Ok, back to Lambda invocations...

Step Functions usually have a lot of flexibility:

  • Takes an input, returns an output. If it has side effects, it does its best to inform you in the JSON if it'll fit.
  • Takes no input, returns no output, and is just all about that bass and side effects (like our Benner Lambda function above). This'll feel natural for imperative and Object Oriented Programmers.
  • Can't return a meaningful output beyond not crashing, so either no error == success, or you look elsewhere for the results of the side effects.

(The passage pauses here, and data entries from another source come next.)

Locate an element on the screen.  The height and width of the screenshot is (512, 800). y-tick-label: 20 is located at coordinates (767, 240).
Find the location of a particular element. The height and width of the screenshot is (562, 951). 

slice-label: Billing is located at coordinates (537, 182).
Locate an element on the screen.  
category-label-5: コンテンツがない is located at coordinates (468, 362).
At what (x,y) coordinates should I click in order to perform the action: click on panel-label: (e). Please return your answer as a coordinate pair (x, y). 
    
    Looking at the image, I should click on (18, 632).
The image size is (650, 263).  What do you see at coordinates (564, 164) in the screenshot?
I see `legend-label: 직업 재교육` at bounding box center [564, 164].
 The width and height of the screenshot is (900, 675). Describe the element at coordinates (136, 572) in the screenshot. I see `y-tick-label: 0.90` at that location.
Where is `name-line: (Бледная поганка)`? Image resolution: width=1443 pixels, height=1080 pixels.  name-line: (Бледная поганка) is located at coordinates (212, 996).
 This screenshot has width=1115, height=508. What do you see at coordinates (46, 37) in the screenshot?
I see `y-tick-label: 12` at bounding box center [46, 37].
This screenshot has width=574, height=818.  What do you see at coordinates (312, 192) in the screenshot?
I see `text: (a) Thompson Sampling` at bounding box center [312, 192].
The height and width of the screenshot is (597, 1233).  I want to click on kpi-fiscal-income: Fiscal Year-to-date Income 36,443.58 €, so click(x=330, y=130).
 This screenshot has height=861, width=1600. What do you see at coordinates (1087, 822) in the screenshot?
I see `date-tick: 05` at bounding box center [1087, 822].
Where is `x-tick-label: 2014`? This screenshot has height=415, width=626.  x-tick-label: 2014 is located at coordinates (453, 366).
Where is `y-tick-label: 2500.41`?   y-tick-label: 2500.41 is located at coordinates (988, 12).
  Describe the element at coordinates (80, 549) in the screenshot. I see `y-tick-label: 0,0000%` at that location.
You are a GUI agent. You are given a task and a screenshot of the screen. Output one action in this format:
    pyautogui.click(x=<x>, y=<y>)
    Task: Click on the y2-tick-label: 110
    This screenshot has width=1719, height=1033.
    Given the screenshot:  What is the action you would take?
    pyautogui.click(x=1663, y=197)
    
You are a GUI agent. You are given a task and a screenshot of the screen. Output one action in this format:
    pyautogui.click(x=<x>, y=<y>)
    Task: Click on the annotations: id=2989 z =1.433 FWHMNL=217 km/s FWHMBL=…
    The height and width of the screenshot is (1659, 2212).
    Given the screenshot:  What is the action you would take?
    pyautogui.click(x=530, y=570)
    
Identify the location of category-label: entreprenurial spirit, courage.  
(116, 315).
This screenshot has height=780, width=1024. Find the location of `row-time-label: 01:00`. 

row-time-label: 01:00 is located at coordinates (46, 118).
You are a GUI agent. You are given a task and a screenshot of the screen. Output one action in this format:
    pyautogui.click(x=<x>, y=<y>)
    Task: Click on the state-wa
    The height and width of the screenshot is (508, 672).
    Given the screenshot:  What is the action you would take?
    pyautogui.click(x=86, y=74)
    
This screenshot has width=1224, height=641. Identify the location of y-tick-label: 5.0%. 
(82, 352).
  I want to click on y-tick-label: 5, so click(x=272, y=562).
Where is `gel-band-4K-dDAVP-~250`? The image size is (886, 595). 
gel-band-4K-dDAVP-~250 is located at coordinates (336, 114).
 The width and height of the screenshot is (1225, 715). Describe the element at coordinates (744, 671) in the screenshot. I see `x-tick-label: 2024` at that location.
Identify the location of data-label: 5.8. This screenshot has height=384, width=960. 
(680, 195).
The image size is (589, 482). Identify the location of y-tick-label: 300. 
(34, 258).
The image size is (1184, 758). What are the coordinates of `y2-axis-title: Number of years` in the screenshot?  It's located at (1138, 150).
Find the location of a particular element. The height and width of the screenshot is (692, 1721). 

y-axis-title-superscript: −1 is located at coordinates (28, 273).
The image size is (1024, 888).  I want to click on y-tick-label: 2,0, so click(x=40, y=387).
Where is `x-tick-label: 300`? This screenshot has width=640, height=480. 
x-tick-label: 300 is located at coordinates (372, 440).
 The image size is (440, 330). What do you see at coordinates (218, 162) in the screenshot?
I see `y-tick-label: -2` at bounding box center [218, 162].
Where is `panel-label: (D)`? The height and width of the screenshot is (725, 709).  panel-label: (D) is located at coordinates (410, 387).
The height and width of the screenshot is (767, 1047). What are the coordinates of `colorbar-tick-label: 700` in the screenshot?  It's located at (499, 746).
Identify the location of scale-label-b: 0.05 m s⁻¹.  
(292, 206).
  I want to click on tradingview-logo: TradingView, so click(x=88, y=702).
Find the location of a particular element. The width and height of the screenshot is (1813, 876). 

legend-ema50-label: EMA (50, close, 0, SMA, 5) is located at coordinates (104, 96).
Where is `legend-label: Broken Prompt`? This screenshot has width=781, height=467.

AWS Batch, for example, doesn't support any meaningful return value beyond it ran or it crashed unlike it's non-serverless cousin ECS which can.

As an ivory tower purist, I'm going to suggest you always do your best to do #1, #2 with SOME kind of return value, and only #3 if you're forced to use AWS Batch or some other system which returns no value but you still make an effort, perhaps in a subsequent Lambda, to go check if it actually worked.

If you're familiar with Function Composition / Composing Functions, Reactive style programming a la RxJS, or a Functional Programming, #1 should feel quite natural. Instead of Lambdas having functions in them that are composed, you're composing the Lambdas together (or other things like queues and database tables). You don't have a lot of list/array comprehensions at your disposal in Step Functions beyond the default flow (python | javascript) via a Step Function Task, identity (python | javascript) via Pass, Parallel which is kind of a Python async gather | JavaScript Promise.all, and Map which is a concurrent version of a normal map (python | javascript). Sooooo adjust your thinking around offloading most of that list comprehension composing work to the Lambdas. The onus of supporting the Either (aka Result) pattern is on you. Aka, don't let your Lambdas explode. More on that later.

If you have no idea what any of that means, or you're from an Imperative / Object Oriented Programming, just know all the things you link together are wrapped in an implicit try with optional except / catch and optional finally.

Did it fail? Do this instead. Did it fail? Retry... 3 times... and wait double the amount of time you did last time.. otherwise... give up and do this instead.

There's no variables for you to keep track off; the Step Function has it's own this or self that keeps all that state for you.